Big Papi had four walks last night, three of them on free passes from the Cardinal pitchers, and struck out at last in the sixth, dropping his batting average from .733 to .688, still good enough by miles for the Series M.V.P. award. No one has ever been hotter—unless it was St. Louis third baseman David Freese, back in 2011, when he saved the Cards from extinction by the Texas Rangers in Game Six of that World Series with a ninth-inning two-out, two-strike, two-run triple, then won the game with a lead-off homer in the eleventh.

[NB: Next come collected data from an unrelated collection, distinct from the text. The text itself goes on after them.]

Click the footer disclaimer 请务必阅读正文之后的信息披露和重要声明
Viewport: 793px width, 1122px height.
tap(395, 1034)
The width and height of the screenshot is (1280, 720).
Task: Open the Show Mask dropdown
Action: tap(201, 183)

Freese was present but not present this time around, striking out seven times—you wanted to look away.

Fox TV provided a nice little Ortiz vignette, with an overheard water-cooler chat between Cards catcher Yadier Molina and home-plate ump Jim Joyce as Big Papi approached the plate once again. “The guy’s unbelievable,” Molina said, through his mask.

“He’s fun to watch,” Joyce agreed.

I also appreciated a Fox shot that reprised Stephen Drew’s fourth-inning home run into the Sox bullpen, where the presiding Boston cop, Steve Horgan, again raised his arms in triumph, exactly as he had famously done in the A.L.C.S. when Ortiz’s homer landed there, with Tiger right fielder Torii Hunter spinning after it, head over heels. Drew’s shot put the Sox up by 4–0, and there was time for me to muse about Horgan’s duties while on patrol out there: Patting down pigeons? Breaking up a deadly international ring of autograph counterfeiters?

Such are the idle between-time pleasures of baseball, but that season has now flown away, worse luck. The Red Sox have taken their third World Championship in ten years, and the first clinched at Fenway Park since 1918. No trace remains of the Curse of the Bambino and accompanying New England paranoias that filled up our paragraphs and night thoughts for so many years. Winning almost all the time has a lot to be said for it, but not quite winning, barely missing again and again, keeps you whining and breathing, and might even be more fun in the end.